Thursday, August 8, 2019

Nicolas Roeg and Bernardo Bertolucci’s Transgressive Legacy, The Fearless Cinema of Claire Denis & “Cut! Is This the Death of Sex in Cinema?” | The Guardian


With the passing this last year of both Nicolas Roeg and Bernardo Bertolucci film circles mourned the cultural loss and contemplated the possible end of a era of widely viewed, transgressive, politically, and sexually liberated cinema. In the case of the senior Italian director behind such films as “Last Tango in Paris”, “The Spider’s Stratagem” and “The Conformist”, he was hailed in the pages of The Guardian as, “Bernardo Bertolucci: The Brilliant Last Emperor of Highbrow Cinema”. While the British director, known for “Walkabout”, “Don’t Look Now”, “The Man Who Fell to Earth”, produced a body of work defined by the casting of music celebrity, sharp editing and disjunct, non-linear narratives. He was considered by many, “Nicolas Roeg: A Daring Film-maker of Passionate and Visceral Brilliance”. Much in the way of Bertolucci, Roeg's thematic content was often challenging, yet both directors were revered for their willingness to depict and explore the rough-hewn aspects of life and interpersonal relationships, such as in Suzanne Moore’s opinion piece for The Guardian, “Nicolas Roeg Created a Filmic World of Sex and Shock. He Messed Me up – and I Loved Him”. What the two shared in was their painstaking observed depictions of interpersonal relations. Not shying away from the messier corners of adult consensuality, they showed sex more directly, but also more honestly and obsessively than other directors of their time. Particularly in their most notable and groundbreaking work, in this case Roeg’s “Bad Timing” and Bertolucci’s aforementioned, “Last Tango in Paris”. Consequently for each there is no shortage of material when giving consideration to, “Sex Factor: Nicolas Roeg and Bernardo Bertolucci’s Transgressive Legacy”.

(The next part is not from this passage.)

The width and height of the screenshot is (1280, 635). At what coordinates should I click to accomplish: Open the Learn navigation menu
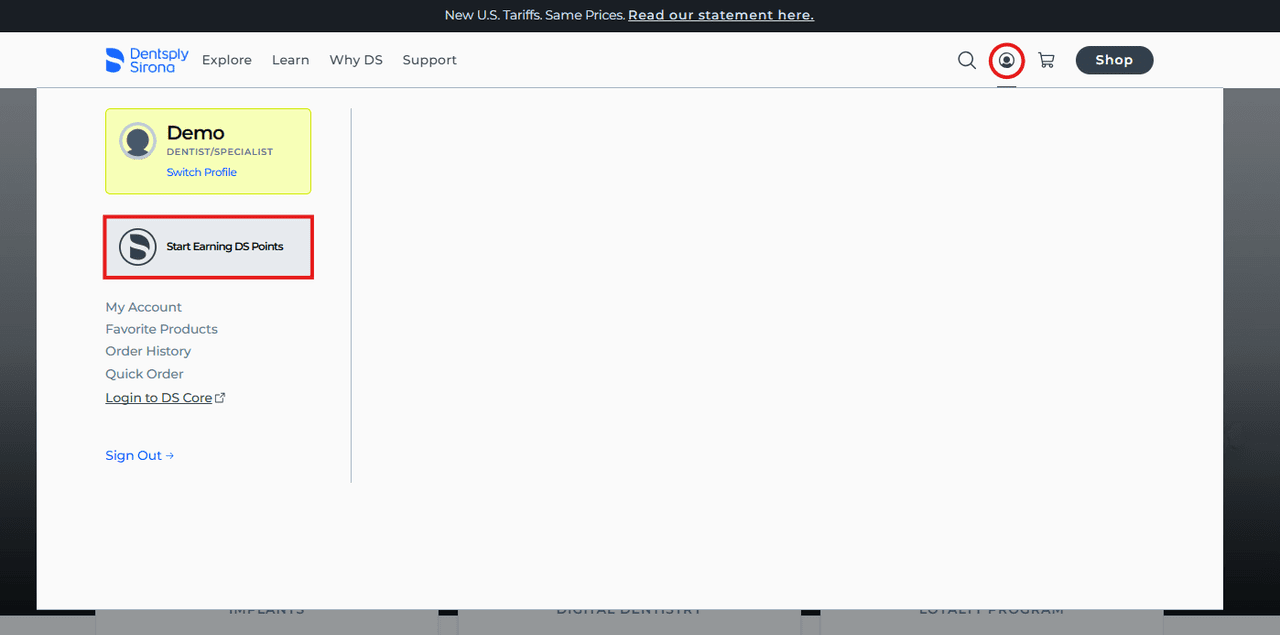(x=290, y=60)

In her observation on the diminishing of content in the modern era that might traverse such complex and charged territory, Catherine Shoard selects “The Fearless Cinema of Claire Denis” as the antithesis to these trends. Expressly the depiction of sex, sexual power and psychology in the director’s newest, "Claire Denis on High Life, Robert Pattinson, and Putting Juliette Binoche in a “F*ckbox”. The film’s sexual and corporeal focus on a unflinching exploration of "The Fleshy Frontier", and past traditions in related is cinema are considered in John Semley's piece for The Baffler. These multifaceted bodily, sexual, and psychological tensions also succinctly delineated in Charles Bramesco’s review, “High Life: Orgasmic Brilliance in Deepest Space with Robert Pattinson”. Plumbing further, Shoard’s piece for The Guardian delves into the current trend away from depictions of nuanced interpersonal content, which has made anything but values-defined expressions of sexual relations (and their biological and psychological underpinnings), anathema. Such is the cultural moment that a prohibitive MPAA rating, "trigger warning" supplied by the exhibitor, or outright retraction and editing of material in response to poor audience reception, is not unheard of. As Shoard illustrates over numerous observations and citations in, “Cut! Is this the Death of Sex in Cinema?", the reasons being concurrently made complicated and narrow-minded by the two sides of a polarized political landscape. Wherein sex has become that much more weaponized in its entanglement with identity and representation, and the discomfort experienced by audiences who feel their identity politics not complimentarily represented defining no small part of their enjoyment, or even acceptance, of thematic and psychological content in fiction. In the eyes of a currently influential constituency, for whom artistic merit must be allied to a certain branch of moral and political virtue, there are vast realms of the erotic, suggestive and sexual material on screen that will not pass such demands. Regardless of the truth in representing the complexity of these matters in relation to life. Or, as award-winning Man Booker shortlister, and recipient of Bailey's Women's Prize for Fiction, author Zadie Smith succinctly stated in a recent interview; "Identity is a Pain in the Arse".